* Exercice proposé A
Recopiez fidèlement le passage du texte sur la poésie de Beaulieu, de « le temps d’une » à « plombé de l’automne. ».

* Texte de la page
Le travail sur l’anecdote et le futile chez Beaulieu agit aussi comme un mode d’excédence et de supplément. Dans la poésie et dans les romans, la présence de l’anodin soulève la question de la légitimité des discours ainsi que celle du partage entre les mots et les actions du quotidien avec ceux de la littérature. L’intégration du prosaïque, autrefois opposé au poétique et au lyrique, est créatrice de « dissensus », selon le terme de Rancière [18]. L’abondance de noms propres et de noms communs, par exemple dans Trivialités, contribue tout à la fois à la fluidité du poème ainsi qu’à un certain vertige et institue, par conséquent, une forme d’évasion du poétique. Le soin et la déférence accordés à la matérialité du monde renvoient à ce potentiel kaléidoscopique permettant de transformer le regard et la sensibilité. La quotidienneté se donne à la fois comme banalité et appropriation du monde. Dans le poème suivant, le temps perdu et porteur de vie gît là, à l’intention de tous :

le temps

juste un peu de temps parfaitement délaissé

parfaitement délaissé de ses lueurs

juste le temps de naître en soi-même attentif

le temps d’une tasse de café d’une cigarette

je me promène avec ceux-là dans les rues

qui se promènent en éparpillant leurs vêtements

ils vont comme on va sans savoir

cette joie qui dessille les chambres

par un dimanche plombé de l’automne.

* Entrées fournies
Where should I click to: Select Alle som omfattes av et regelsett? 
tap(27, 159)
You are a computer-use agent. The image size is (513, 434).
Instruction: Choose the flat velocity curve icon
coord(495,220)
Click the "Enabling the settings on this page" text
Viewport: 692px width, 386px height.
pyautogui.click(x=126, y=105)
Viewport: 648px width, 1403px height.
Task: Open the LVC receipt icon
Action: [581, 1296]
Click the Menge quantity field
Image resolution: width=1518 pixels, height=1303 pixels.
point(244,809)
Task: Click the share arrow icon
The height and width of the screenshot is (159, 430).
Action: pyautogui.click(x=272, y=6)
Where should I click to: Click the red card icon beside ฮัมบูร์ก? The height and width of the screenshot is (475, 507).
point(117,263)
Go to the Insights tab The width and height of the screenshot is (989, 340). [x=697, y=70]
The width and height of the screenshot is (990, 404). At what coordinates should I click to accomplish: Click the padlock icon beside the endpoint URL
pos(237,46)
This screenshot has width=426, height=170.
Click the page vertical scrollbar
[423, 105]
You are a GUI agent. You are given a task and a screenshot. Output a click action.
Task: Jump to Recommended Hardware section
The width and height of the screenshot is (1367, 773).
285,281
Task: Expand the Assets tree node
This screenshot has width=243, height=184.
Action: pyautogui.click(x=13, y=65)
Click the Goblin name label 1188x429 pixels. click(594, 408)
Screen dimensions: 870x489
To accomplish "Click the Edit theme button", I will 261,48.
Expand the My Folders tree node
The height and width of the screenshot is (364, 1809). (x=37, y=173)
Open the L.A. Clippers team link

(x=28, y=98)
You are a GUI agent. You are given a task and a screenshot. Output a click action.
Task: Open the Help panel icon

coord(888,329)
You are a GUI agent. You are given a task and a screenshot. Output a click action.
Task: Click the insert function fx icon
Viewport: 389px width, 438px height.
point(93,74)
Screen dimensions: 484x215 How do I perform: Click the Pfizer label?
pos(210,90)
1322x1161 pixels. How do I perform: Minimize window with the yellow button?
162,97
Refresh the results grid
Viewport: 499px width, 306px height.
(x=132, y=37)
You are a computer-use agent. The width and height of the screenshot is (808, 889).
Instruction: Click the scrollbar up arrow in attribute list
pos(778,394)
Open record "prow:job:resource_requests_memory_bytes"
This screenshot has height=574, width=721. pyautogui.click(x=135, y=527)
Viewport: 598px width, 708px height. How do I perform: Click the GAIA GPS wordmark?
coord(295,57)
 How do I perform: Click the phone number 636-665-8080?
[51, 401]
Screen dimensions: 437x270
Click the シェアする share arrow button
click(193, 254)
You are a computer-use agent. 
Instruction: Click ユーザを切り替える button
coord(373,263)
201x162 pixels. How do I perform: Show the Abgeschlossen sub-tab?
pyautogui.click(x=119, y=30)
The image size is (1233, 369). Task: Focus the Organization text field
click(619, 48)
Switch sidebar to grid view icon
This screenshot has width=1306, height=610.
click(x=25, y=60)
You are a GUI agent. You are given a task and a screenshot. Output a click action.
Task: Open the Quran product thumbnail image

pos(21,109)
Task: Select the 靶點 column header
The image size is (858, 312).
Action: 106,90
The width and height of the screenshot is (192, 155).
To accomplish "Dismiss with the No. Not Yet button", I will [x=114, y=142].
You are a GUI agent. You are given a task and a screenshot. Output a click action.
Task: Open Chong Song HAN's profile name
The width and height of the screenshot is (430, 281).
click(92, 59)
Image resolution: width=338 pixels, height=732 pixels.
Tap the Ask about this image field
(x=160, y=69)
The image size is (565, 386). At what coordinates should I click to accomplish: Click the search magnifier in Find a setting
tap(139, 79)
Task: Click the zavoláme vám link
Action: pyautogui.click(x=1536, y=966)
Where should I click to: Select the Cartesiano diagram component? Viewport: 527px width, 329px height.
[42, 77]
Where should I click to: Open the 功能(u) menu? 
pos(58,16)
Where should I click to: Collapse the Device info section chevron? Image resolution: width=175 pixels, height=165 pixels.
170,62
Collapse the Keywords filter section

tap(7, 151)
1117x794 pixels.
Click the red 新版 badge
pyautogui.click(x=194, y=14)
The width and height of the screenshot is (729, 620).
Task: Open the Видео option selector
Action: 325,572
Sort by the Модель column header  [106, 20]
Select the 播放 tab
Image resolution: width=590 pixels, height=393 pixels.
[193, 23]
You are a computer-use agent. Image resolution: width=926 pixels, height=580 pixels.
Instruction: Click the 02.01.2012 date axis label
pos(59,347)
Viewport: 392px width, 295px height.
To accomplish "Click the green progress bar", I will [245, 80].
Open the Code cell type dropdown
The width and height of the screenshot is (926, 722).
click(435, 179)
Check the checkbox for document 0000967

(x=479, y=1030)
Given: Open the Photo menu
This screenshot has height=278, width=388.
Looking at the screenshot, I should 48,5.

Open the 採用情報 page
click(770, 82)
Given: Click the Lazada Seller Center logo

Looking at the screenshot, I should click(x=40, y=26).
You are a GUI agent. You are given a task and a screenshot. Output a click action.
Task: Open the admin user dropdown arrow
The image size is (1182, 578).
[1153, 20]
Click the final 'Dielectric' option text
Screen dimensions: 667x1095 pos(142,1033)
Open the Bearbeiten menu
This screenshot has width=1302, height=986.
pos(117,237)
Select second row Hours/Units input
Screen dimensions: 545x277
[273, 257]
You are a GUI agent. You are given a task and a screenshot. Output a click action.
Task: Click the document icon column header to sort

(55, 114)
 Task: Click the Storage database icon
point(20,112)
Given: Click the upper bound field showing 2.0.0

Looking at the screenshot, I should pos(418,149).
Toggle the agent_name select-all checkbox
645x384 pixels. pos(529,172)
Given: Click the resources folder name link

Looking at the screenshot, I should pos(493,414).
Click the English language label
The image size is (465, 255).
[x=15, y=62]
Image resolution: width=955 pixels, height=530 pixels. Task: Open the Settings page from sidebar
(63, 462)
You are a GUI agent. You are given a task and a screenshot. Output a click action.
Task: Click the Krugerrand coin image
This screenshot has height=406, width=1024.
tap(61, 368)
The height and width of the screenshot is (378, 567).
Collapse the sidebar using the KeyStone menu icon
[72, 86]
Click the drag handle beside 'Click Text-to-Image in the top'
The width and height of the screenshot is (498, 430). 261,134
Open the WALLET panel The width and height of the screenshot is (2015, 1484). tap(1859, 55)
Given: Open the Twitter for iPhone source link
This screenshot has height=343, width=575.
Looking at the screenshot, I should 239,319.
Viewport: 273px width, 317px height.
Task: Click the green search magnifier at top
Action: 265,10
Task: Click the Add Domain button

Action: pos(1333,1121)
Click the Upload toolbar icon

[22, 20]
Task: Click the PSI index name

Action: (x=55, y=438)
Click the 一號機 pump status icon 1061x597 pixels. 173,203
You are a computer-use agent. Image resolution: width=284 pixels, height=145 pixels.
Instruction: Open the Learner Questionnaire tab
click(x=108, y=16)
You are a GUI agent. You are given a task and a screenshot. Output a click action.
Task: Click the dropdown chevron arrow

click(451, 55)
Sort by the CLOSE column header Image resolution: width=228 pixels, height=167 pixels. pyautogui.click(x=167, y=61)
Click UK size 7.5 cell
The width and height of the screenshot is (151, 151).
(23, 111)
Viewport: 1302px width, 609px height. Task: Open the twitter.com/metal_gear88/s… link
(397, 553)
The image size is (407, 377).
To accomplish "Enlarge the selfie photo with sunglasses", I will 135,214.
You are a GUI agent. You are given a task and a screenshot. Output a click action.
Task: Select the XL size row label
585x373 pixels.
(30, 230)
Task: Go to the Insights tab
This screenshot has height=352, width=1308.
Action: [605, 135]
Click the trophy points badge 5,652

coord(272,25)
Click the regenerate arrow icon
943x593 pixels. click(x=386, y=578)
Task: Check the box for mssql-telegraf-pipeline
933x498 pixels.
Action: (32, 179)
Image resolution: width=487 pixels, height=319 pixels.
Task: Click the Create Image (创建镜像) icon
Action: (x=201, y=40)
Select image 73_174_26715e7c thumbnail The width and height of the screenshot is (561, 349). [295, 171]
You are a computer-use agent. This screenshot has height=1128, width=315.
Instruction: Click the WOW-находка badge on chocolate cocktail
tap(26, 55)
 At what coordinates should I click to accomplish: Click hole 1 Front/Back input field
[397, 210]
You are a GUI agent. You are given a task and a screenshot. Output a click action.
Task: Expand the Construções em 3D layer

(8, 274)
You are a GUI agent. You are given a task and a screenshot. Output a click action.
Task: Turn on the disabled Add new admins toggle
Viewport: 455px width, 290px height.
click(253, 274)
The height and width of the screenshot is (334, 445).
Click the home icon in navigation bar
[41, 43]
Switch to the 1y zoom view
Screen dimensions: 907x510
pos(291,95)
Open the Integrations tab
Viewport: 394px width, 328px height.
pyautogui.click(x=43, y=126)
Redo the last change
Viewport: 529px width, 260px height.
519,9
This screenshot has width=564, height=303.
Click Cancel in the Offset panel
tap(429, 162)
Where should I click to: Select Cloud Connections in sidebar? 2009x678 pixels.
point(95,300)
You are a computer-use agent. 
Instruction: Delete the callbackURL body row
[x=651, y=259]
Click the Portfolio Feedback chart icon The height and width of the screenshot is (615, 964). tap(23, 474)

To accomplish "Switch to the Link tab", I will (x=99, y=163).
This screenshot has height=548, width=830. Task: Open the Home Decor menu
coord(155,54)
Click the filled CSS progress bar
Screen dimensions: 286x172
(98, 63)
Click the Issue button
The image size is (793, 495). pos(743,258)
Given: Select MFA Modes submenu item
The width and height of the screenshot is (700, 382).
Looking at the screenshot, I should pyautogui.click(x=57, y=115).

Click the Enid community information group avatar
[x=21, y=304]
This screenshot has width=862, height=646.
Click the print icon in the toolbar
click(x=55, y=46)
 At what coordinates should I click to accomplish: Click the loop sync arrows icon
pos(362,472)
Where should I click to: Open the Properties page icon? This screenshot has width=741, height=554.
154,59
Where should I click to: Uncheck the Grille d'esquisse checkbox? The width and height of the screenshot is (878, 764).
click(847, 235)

* Exercice proposé B
Présentez sous forme de tableau Markdown uniquement les lignes des entrées, de la ligne avec « Task: Go to the Insights tab » à la ligne avec « will (x=99, y=163). », sans les lignes vides. Utilisez deux colonnes : « N° » pour le numéro de rang et « Texte » pour la ligne.

* Réponse attendue A
le temps d’une tasse de café d’une cigarette

je me promène avec ceux-là dans les rues

qui se promènent en éparpillant leurs vêtements

ils vont comme on va sans savoir

cette joie qui dessille les chambres

par un dimanche plombé de l’automne.

* Réponse attendue B
| N° | Texte |
|---|---|
| 1 | Task: Go to the Insights tab |
| 2 | This screenshot has height=352, width=1308. |
| 3 | Action: [605, 135] |
| 4 | Click the trophy points badge 5,652 |
| 5 | coord(272,25) |
| 6 | Click the regenerate arrow icon |
| 7 | 943x593 pixels. click(x=386, y=578) |
| 8 | Task: Check the box for mssql-telegraf-pipeline |
| 9 | 933x498 pixels. |
| 10 | Action: (32, 179) |
| 11 | Image resolution: width=487 pixels, height=319 pixels. |
| 12 | Task: Click the Create Image (创建镜像) icon |
| 13 | Action: (x=201, y=40) |
| 14 | Select image 73_174_26715e7c thumbnail The width and height of the screenshot is (561, 349). [295, 171] |
| 15 | You are a computer-use agent. This screenshot has height=1128, width=315. |
| 16 | Instruction: Click the WOW-находка badge on chocolate cocktail |
| 17 | tap(26, 55) |
| 18 |  At what coordinates should I click to accomplish: Click hole 1 Front/Back input field |
| 19 | [397, 210] |
| 20 | You are a GUI agent. You are given a task and a screenshot. Output a click action. |
| 21 | Task: Expand the Construções em 3D layer |
| 22 | (8, 274) |
| 23 | You are a GUI agent. You are given a task and a screenshot. Output a click action. |
| 24 | Task: Turn on the disabled Add new admins toggle |
| 25 | Viewport: 455px width, 290px height. |
| 26 | click(253, 274) |
| 27 | The height and width of the screenshot is (334, 445). |
| 28 | Click the home icon in navigation bar |
| 29 | [41, 43] |
| 30 | Switch to the 1y zoom view |
| 31 | Screen dimensions: 907x510 |
| 32 | pos(291,95) |
| 33 | Open the Integrations tab |
| 34 | Viewport: 394px width, 328px height. |
| 35 | pyautogui.click(x=43, y=126) |
| 36 | Redo the last change |
| 37 | Viewport: 529px width, 260px height. |
| 38 | 519,9 |
| 39 | This screenshot has width=564, height=303. |
| 40 | Click Cancel in the Offset panel |
| 41 | tap(429, 162) |
| 42 | Where should I click to: Select Cloud Connections in sidebar? 2009x678 pixels. |
| 43 | point(95,300) |
| 44 | You are a computer-use agent.  |
| 45 | Instruction: Delete the callbackURL body row |
| 46 | [x=651, y=259] |
| 47 | Click the Portfolio Feedback chart icon The height and width of the screenshot is (615, 964). tap(23, 474) |
| 48 | To accomplish "Switch to the Link tab", I will (x=99, y=163). |